ENUNCIADO
Troque "vegetação" por "folhagem" no trecho do excerto que abre com as palavras "Magníficas estradas de" e fecha com "entre as famílias.", e transcreva esse trecho.

EXCERTO
━━━━

Tem o Curso Complementar dos Liceus, tendo frequentado o Liceu Nacional Antero de Quental. Serviço Militar de 1940 a 1945. Entrou para a Fábrica de Tabaco Estrela em 1946. Gerente de 1957 a 1989.

8 de outubro de 2005

Nº 2 A CIDADE E A CULTURA

Mais uns empurrões e palavras de entusiasmo e lá vamos nós a caminho de New York.
Magníficas estradas de 4 faixas, ladeadas por uma vegetação densa, robusta, verde forte, salpicada de verde- cré, ruborizada pelas folhas de frondosas árvores que nos pareceram giestas, como a querer disfarçar o silêncio confuso e estranho, das autênticas aldeias ou vilas, que se alongam poucos metros ao lado, desabitadas e tristonhas, durante as horas agitadas do abastamento organizado e imutável, da industriosa América. Os empregos escoam as residências, o trabalho cumprido, devolve o convívio entre as famílias.

━━━━

Parte de um ficheiro de dados:
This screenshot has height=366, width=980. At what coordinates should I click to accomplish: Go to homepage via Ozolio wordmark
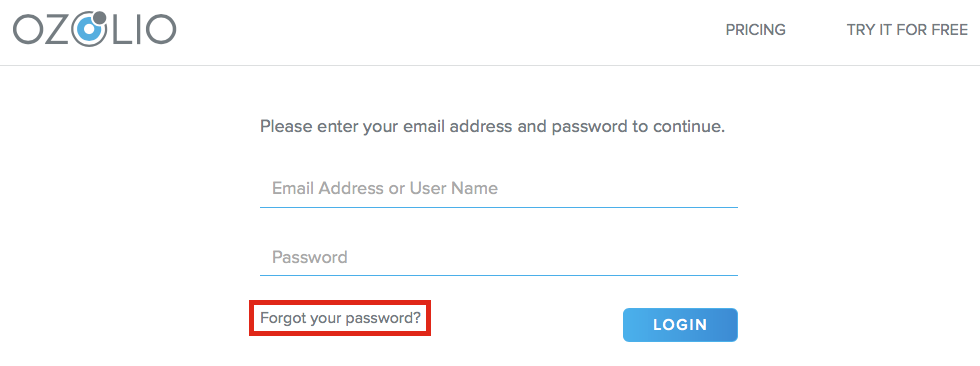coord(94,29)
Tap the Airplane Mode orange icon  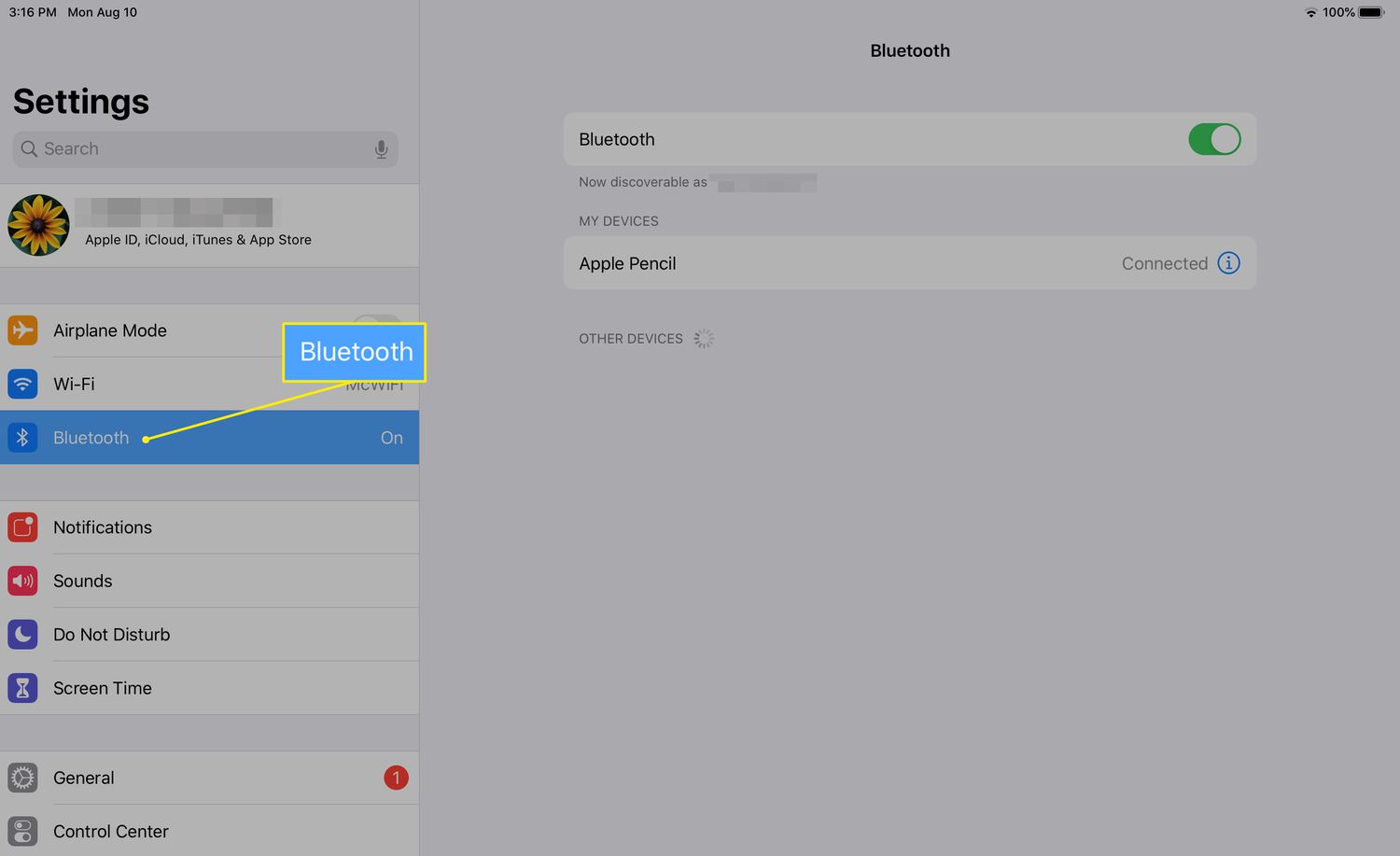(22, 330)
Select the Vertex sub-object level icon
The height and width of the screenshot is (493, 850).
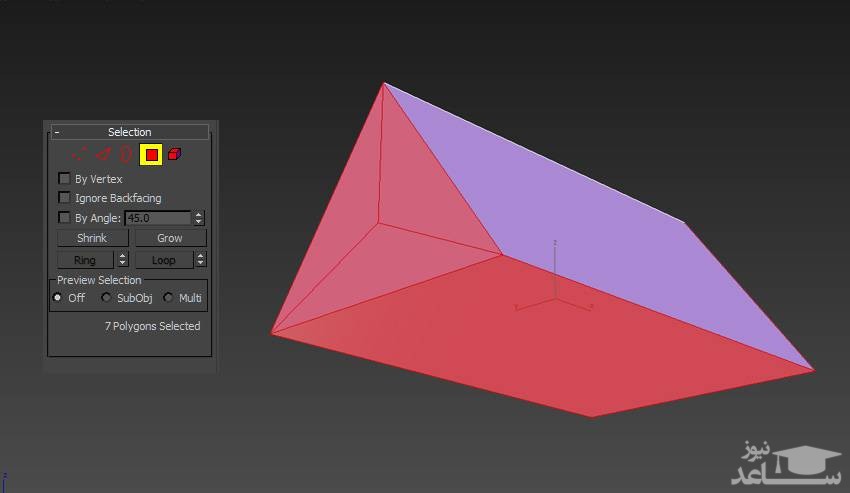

━━━━

RESULTADO DO EXERCÍCIO
Magníficas estradas de 4 faixas, ladeadas por uma folhagem densa, robusta, verde forte, salpicada de verde- cré, ruborizada pelas folhas de frondosas árvores que nos pareceram giestas, como a querer disfarçar o silêncio confuso e estranho, das autênticas aldeias ou vilas, que se alongam poucos metros ao lado, desabitadas e tristonhas, durante as horas agitadas do abastamento organizado e imutável, da industriosa América. Os empregos escoam as residências, o trabalho cumprido, devolve o convívio entre as famílias.